С Жоржем Полонским, немолодым элегантным французом мы познакомились на пляже в Ницце. Каждый год в мае он приезжал сюда и гостил у своей матери, девяностолетней дворянки, которую прибило к французскому первой волной эмиграции из России. С этого и началось моё настоящее знакомство с Францией.

Как и положено при нормальном мужском знакомстве, мы начали с бутылки вина. Потом в ход пошла другая, потом ещё, а вскоре у нас появилось ощущение, что мы знакомы уже сотню лет. Расстались мы далеко за полночь и договорились встретиться на следующий день на пляже отеля «Негреско», где и происходила эта увлекательная попойка.

Я сидел за столиком в летнем ресторане в одних пляжных трусах, отпивая из бокала охлаждённое «Шабли». На берег лениво накатывались мутные лазурные волны, дул лёгкий утренний бриз. Я был одним из первых, ранних, нежданных клиентов, и до открытия ресторана было ещё часа два. Но хозяин Руди, француз родом с Мадагаскара, помнил мою вчерашнюю пьяную щедрость, сам постелил мне скатерть и понимающе принёс бокал вина, показывая жестом, что это подарок.

Вдали на полуострове находился аэропорт, где постоянно взлетали и приземлялись самолёты, но звук их мощных двигателей сюда не долетал. Это казалось живой картинкой, которая занимала мой взгляд.

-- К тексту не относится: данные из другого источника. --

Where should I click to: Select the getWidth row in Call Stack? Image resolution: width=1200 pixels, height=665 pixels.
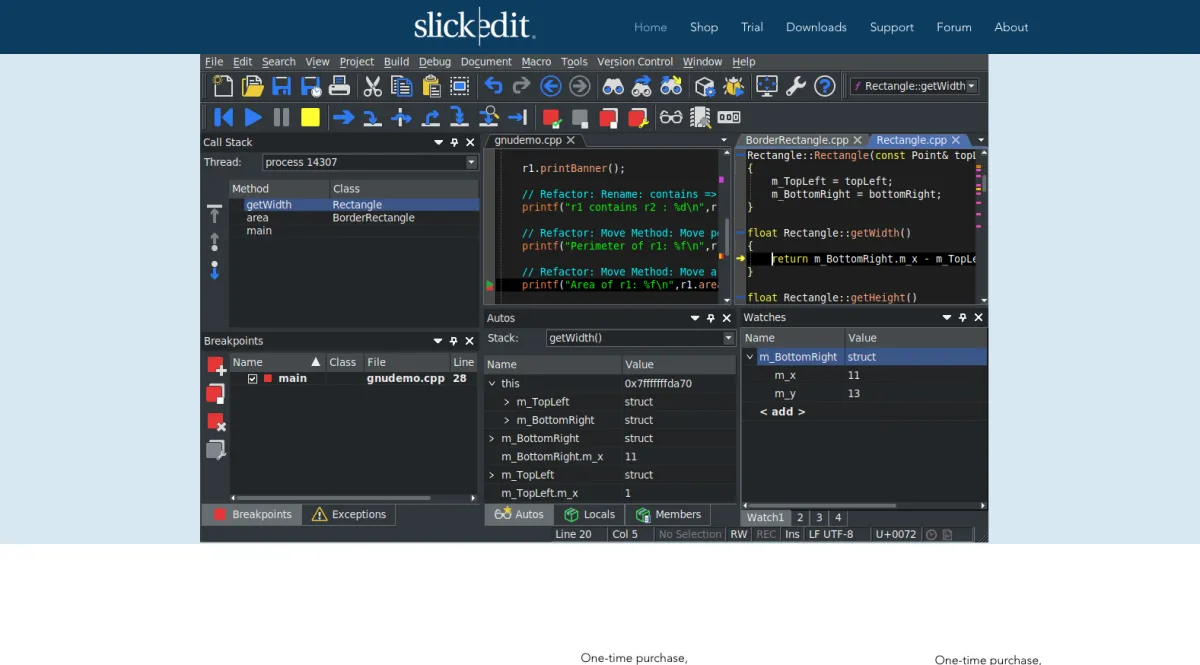coord(269,205)
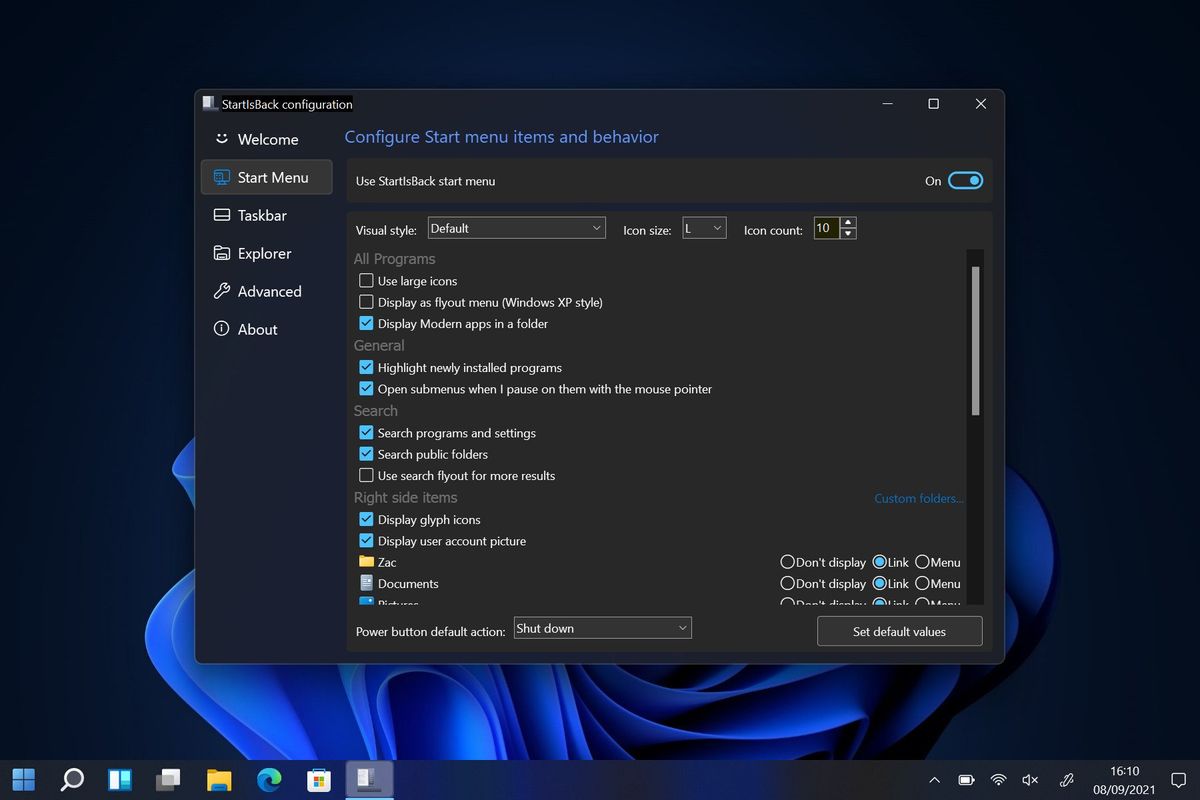Viewport: 1200px width, 800px height.
Task: Click the Explorer folder icon in the sidebar
Action: tap(221, 253)
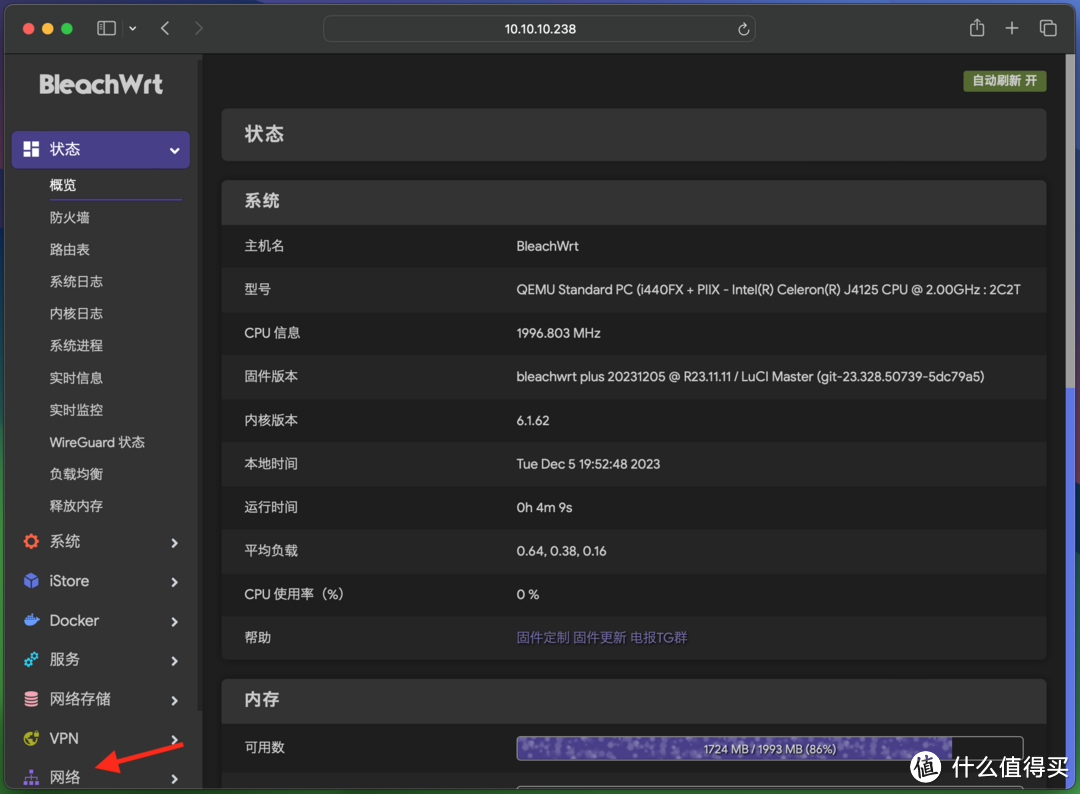The height and width of the screenshot is (794, 1080).
Task: Open the 网络存储 database icon
Action: point(28,699)

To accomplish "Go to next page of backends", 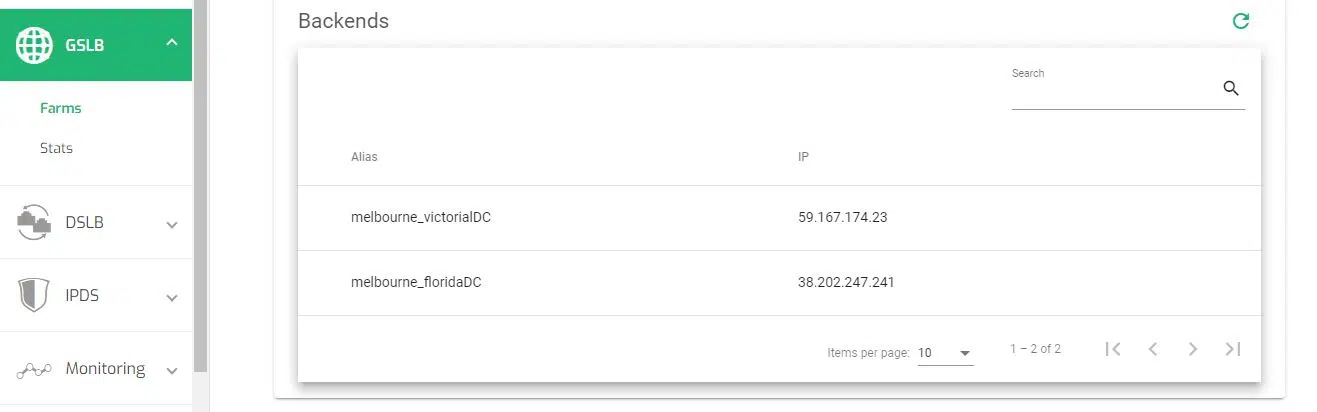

В мае на Лазурном побережье по утрам пахнет свежестью и прохладой, толпы потеющих туристов не забивают до отказа набережную с утра и до самого вечера. Здесь нет безумных очередей в известные на всю Европу рестораны, всё здесь ещё дремлет. И только когда наступает время Каннского кинофестиваля и «Формулы‑1» в Монако, всё начинает понемногу преображаться.

Но это ещё не туристы, это те, кого будоражат гонки болидов, и они все с возбужденными лицами сидят на трибунах или в «Кафе де Пари», наблюдая, как машины проносятся с безумным, надсадным рёвом двигателей на крутых виражах Монако и улетают дальше, скрываясь за следующим поворотом.

Другие в это время сюда приезжают с мечтой и проводят всё своё время в Каннах в надежде – вдруг их заметит какой-нибудь известный режиссёр и, как волшебник, подойдёт прямо на улице с невероятным предложением сняться в фильме. Любопытных тут тоже предостаточно, но их место обитания – это окрестности Канн, а не Ниццы.

– Бонжур, – раздалось приветствие за моей спиной. – Ты уже пьёшь вино? – удивлённо спросил Жорж.

Я шутливо поправил его:

– Не пью, а лечусь!

И увидел, как хозяин ресторана отделился от стойки бара, который находился в глубине под навесом, и уже шёл в нашу сторону с полным бокалом для Жоржа.

– Мерси боку! – ему ничего не оставалось, как поблагодарить Руди и присесть рядом со мной.

Вскоре пришла Лера. Увидев её, Жорж весь преобразился, быстро поднялся со стула, и они троекратно расцеловались, как старые друзья. Я видел, что ему безумно нравится Лера, да и кому она могла не понравиться!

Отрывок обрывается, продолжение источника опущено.